======== MATERIAL SHOWN ========

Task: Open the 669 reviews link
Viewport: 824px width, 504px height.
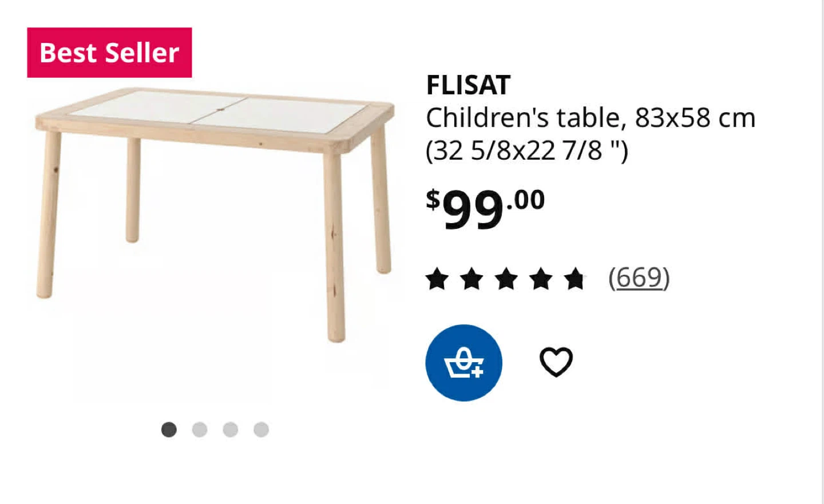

========
======== MATERIAL SHOWN ========

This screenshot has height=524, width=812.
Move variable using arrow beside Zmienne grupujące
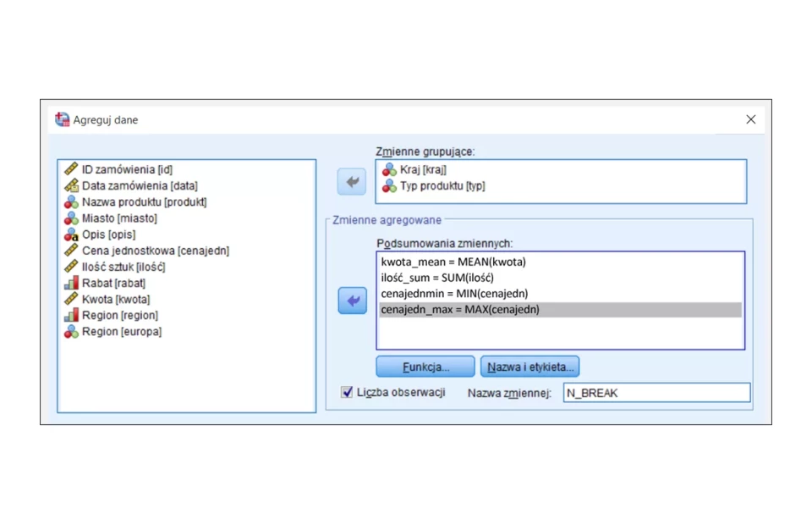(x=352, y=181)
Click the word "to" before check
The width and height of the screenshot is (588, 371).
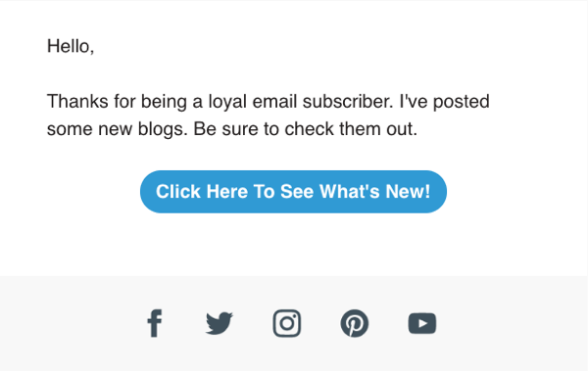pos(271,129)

========

## PROBLEM DETAILS
The entries above hold a line with "Task: Open the 669 reviews link" and a later line with "Viewport: 824px width, 504px height.". Write out exactly those lines and all lines between, nothing more.

## RESULT FOR THIS EXERCISE
Task: Open the 669 reviews link
Viewport: 824px width, 504px height.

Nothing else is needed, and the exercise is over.